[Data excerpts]
━━━━━━━━━━

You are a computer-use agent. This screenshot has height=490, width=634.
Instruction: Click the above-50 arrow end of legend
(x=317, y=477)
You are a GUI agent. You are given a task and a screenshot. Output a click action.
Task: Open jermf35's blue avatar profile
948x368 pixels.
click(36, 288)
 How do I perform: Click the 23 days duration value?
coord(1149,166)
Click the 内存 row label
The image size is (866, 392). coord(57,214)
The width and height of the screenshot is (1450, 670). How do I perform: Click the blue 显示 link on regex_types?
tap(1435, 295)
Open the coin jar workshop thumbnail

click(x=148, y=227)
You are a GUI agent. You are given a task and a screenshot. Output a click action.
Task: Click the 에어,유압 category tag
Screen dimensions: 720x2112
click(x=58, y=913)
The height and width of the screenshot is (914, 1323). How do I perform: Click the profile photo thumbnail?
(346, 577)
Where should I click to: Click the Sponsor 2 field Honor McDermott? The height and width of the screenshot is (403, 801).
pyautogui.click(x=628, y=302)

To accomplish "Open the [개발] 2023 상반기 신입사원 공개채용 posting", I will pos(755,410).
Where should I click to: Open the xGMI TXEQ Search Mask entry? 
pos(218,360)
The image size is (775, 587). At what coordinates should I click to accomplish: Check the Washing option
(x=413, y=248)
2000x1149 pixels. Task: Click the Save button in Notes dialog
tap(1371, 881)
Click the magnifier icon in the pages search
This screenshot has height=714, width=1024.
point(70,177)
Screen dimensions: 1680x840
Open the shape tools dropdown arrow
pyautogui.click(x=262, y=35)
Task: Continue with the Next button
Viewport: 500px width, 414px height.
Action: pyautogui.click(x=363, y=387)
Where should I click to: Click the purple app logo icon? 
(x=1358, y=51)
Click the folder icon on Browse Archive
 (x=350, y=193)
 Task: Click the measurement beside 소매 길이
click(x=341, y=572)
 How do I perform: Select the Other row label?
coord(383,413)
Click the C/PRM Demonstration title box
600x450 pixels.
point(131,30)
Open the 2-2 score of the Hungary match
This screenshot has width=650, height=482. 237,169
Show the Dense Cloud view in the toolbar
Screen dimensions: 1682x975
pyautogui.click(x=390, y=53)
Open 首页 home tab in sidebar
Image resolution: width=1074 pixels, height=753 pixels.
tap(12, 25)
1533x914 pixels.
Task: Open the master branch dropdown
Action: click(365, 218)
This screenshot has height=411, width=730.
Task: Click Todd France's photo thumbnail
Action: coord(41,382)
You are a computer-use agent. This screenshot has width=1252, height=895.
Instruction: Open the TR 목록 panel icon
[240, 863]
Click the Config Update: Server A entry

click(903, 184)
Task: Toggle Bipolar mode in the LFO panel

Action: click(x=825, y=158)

━━━━━━━━━━

### PROMPT
Once you reach the line with "The height and width of the screenshot is (914, 1323)." in the data above, copy it and every line after it exactly, up to and including the line with "Open 首页 home tab in sidebar".

### WRITTEN REPLY
The height and width of the screenshot is (914, 1323). How do I perform: Click the profile photo thumbnail?
(346, 577)
Where should I click to: Click the Sponsor 2 field Honor McDermott? The height and width of the screenshot is (403, 801).
pyautogui.click(x=628, y=302)

To accomplish "Open the [개발] 2023 상반기 신입사원 공개채용 posting", I will pos(755,410).
Where should I click to: Open the xGMI TXEQ Search Mask entry? 
pos(218,360)
The image size is (775, 587). At what coordinates should I click to accomplish: Check the Washing option
(x=413, y=248)
2000x1149 pixels. Task: Click the Save button in Notes dialog
tap(1371, 881)
Click the magnifier icon in the pages search
This screenshot has height=714, width=1024.
point(70,177)
Screen dimensions: 1680x840
Open the shape tools dropdown arrow
pyautogui.click(x=262, y=35)
Task: Continue with the Next button
Viewport: 500px width, 414px height.
Action: pyautogui.click(x=363, y=387)
Where should I click to: Click the purple app logo icon? 
(x=1358, y=51)
Click the folder icon on Browse Archive
 (x=350, y=193)
 Task: Click the measurement beside 소매 길이
click(x=341, y=572)
 How do I perform: Select the Other row label?
coord(383,413)
Click the C/PRM Demonstration title box
600x450 pixels.
point(131,30)
Open the 2-2 score of the Hungary match
This screenshot has width=650, height=482. 237,169
Show the Dense Cloud view in the toolbar
Screen dimensions: 1682x975
pyautogui.click(x=390, y=53)
Open 首页 home tab in sidebar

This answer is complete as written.